基于降雨事件的岩溶地下河多环芳烃浓度、组成变化及生态风险评价
蓝家程1, 孙玉川2, 胡宁3
1. 贵州师范大学喀斯特研究院/国家喀斯特石漠化防治工程技术研究中心, 贵阳, 550001;
2. 重庆市岩溶环境重点实验室/西南大学地理科学学院, 重庆, 400715;
3. 河南省新乡市地震局, 新乡, 453000
摘要:
对重庆市南山老龙洞地下河出口进行连续采样监测,利用GS-MS测定水中16种优控多环芳烃(polycyclic aromatic hydrocarbons, PAHs)的质量浓度.研究降雨期间地下河水中溶解态PAHs浓度、组成变化及其生态风险水平.结果表明,地下河流量对降雨响应可分为4个阶段,流量对降雨的响应与雨强和水文地质结构有关,老龙洞地下河属于管道与裂隙组合的岩溶水文系统;地下河出口总溶解态PAHs为103.2-674 ng·L-1,平均值为259.3 ng·L-1;游离态PAHs为97.9-660.3 ng·L-1,平均值为250.6 ng·L-1;溶解性有机质(dissolved organic matter, DOM)结合态PAHs为3.3-31.54 ng·L-1,平均值为8.66 ng·L-1.PAHs组成以低分子量PAHs为主,其在总溶解态、游离态和DOM结合态PAHs 比例分别为96.7%、97.9%和66.3%,中、高分子量PAHs相对富集于DOM结合态中;PAHs质量浓度变化对降雨或流量响应敏感,整体上随流量的增加,PAHs质量浓度呈增加的趋势,流量的峰值、谷值与PAHs的峰值、谷值形成很好的对应关系;降雨期间地下河PAHs生态风险水平由中度风险2级→低风险→中度风险2级→低风险→中度风险2级的变化过程,整体上属于中等风险水平.

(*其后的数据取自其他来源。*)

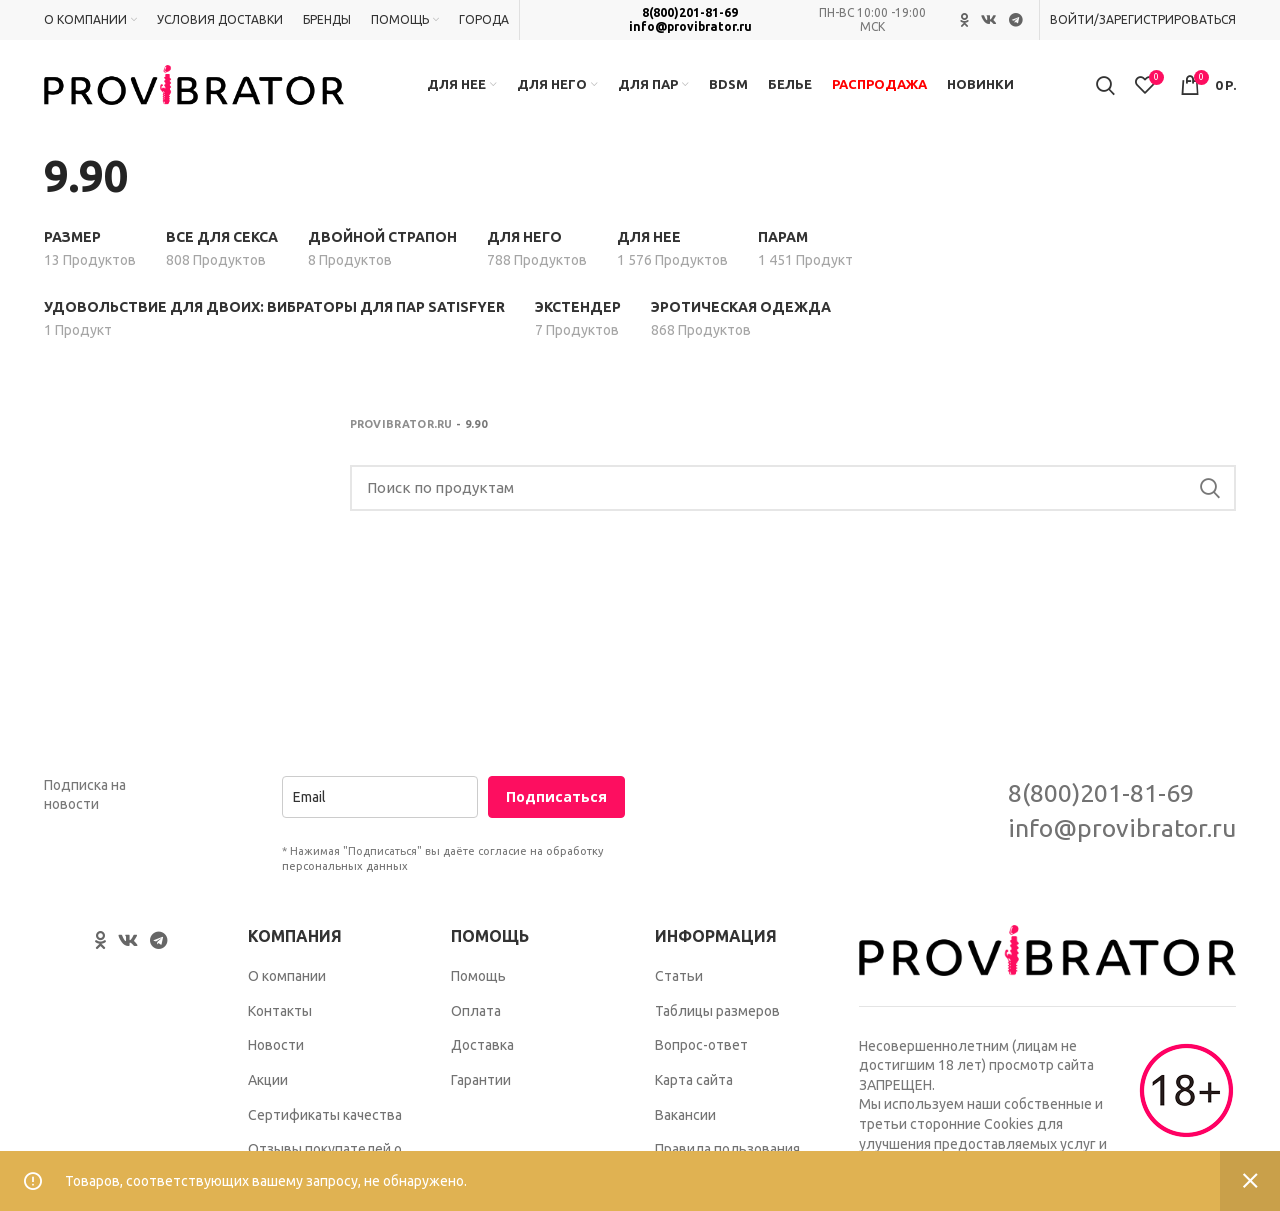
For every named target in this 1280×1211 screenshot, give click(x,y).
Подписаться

关键词:    多环芳烃    降雨事件    生态风险评价    岩溶地下河   
Changes of the concentration and composition of polycyclic aromatic hydrocarbons and their ecological risk assessment during the scale of rainfall events in a karst underground river
LAN Jiacheng1, SUN Yuchuan2, HU Ning3
1. School of Karst Science/State Engineering Technology Institute for Karst Desertification control, Guizhou Normal University, Guiyang, 550001, China;
2. Chongqing Key Laboratory of Karst Environment/School of Geographical Science, Southwest University, Chongqing, 400715, China;
3. Seismological Bureau of Xinxiang, Xinxiang, Henan, 453000, China
Abstract:
Water samples in the outlet of Laolongdong underground river were continuously collected to determine the concentration and composition of PAHs in the dissolved phase and quantify the ecological risk of dissolved PAHs during rainfall events. The concentrations of 16 priority polycyclic aromatic hydrocarbons (PAHs) were measured by gas chromatography-mass spectrometry (GC-MS). The results showed that the discharge of underground river response to rainfall could be divided into four stage. The discharge response to rainfall was related to rainfall intensity and hydrogeological structure. The curves of discharge indicated that Laolongdong underground river system belonged to a karst hydrological system including karst fissures together with conduits. The concentrations of PAHs ranged from 103.2 to 674 ng·L-1 in the dissolved phase, from 97.9 to 660.3 ng·L-1 in freely dissolved phase, and from 3.3 to 31.5 ng·L-1 in DOM-associated phose, with mean values of 259.3 ng·L-1, 250.6 ng·L-1, 8.66 ng·L-1, respectively. Low molecular weight (LMW) PAHs were predominant in water, and its proportion accounted for 96.7% in the total dissolved phase, 97.9% in the freely dissolved phase and 66.3% in DOM associated phase, respectively. PAHs with 4-5 rings were found to bind preferenwally to DOM. The concentrations of PAHs responded sensitively to the rainfall or discharge. PAHs concentrations increased with increasing discharge overall. The peaks and valleys of PAHs concentrations were well corresponding to the peaks and valleys of discharge. The levels of ecological risk of PAHs showed the following order during rainfall events:Moderate risk 2→low-risk→moderate risk 2→low-risk→moderate risk 2.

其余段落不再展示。